In carcere avvenne la sua conversione e una volta sprigionato prese i voti nel monastero di Monteripido dove conobbe Bernardino da Siena – altra vecchia conoscenza degli abruzzesi aquilani in particolare – che dovette difenderlo da una accusa di eresia.
Finì per combattere le eresie in giro per l’Europa, purtroppo anche come inquisitore degli ebrei. Cosa che lo aveva reso particolarmente caro al culto presso i reali di Spagna, autori nel 1492, l’anno della scoperta dell’America, di una famigerata cacciata dei figli di Giuda dalla penisola iberica.
Tant’è che nei decenni successivi l’opera di evangelizzazione, in particolare del Messico e della California, fu operata principalmente proprio dai Minori Osservanti, che avevano in Francesco e Giovanni da Capestrano simboli esemplari e riferimenti dottrinari.
Non a caso nella contea di Orange, nel sud dello stato, c’è una cittadina grande più o meno come Avezzano chiamata San Juan Capistrano.

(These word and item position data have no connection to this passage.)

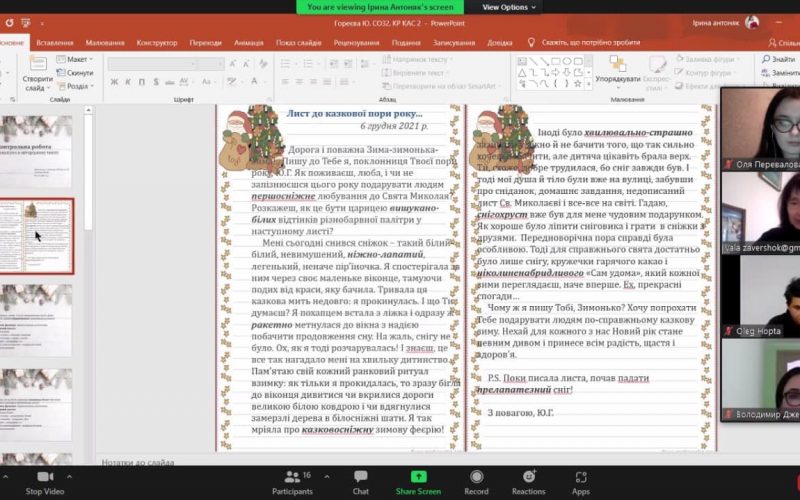
Task: Click the Stop Video camera icon
Action: click(44, 476)
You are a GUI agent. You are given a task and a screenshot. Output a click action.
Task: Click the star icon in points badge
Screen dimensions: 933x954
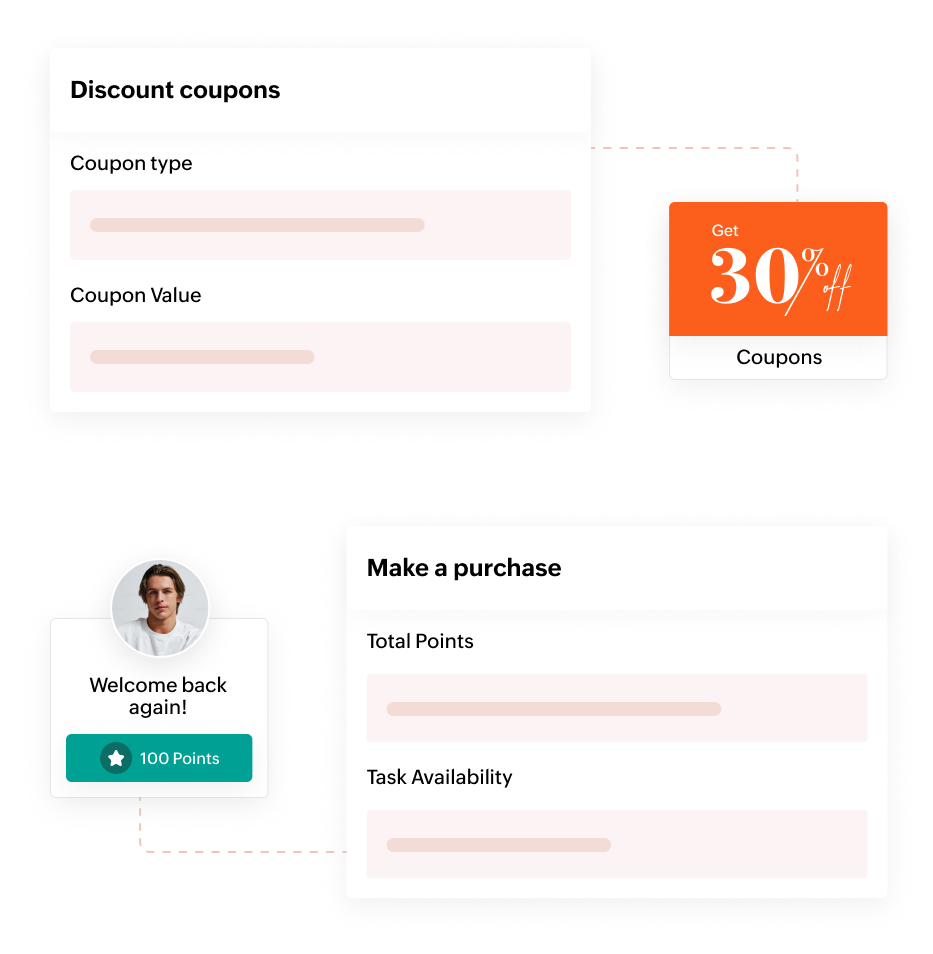(x=116, y=758)
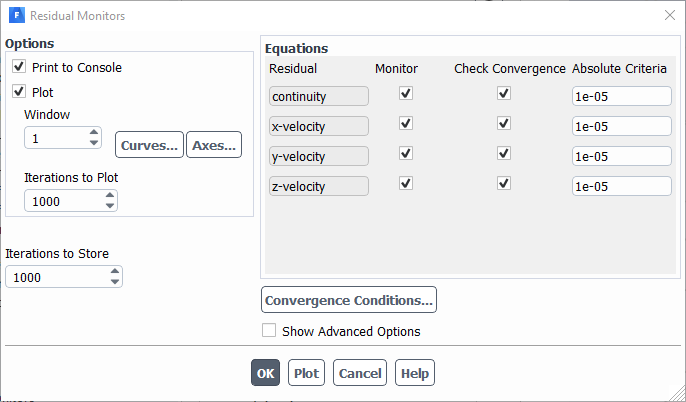Open the Axes settings button

(x=214, y=145)
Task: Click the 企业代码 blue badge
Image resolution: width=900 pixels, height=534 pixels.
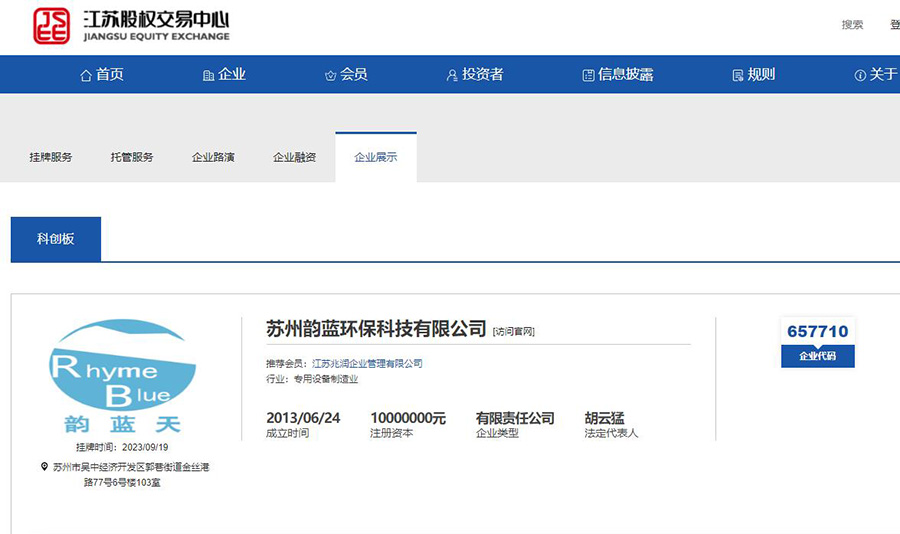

A tal proposito, se amate il suo genere letterario, potrebbe essere consigliabile la lettura del romanzo “Zorro, l’inizio della leggenda” di Isabel Allende, parla di tutt’altro ma è un modo leggero di conoscere il retaggio ispanico dello stato più ricco d’America..
Tornando a Giovanni, dopo aver pacificato le città di Ortona e Lanciano, in lotta da tempo, nel 1456 fu incaricato da Papa Callisto III di predicare la crociata contro l’impero ottomano che aveva invaso l’Europa orientale fin a Belgrado. Riuscì a raccogliere migliaia di volontari che scacciarono l’invasore. Giovanni, forse per via del sangue in parte teutonico e per la sua enorme fede, partecipò per mesi alla lotta, morendo però il 23 ottobre di quell’anno nell’attuale Croazia.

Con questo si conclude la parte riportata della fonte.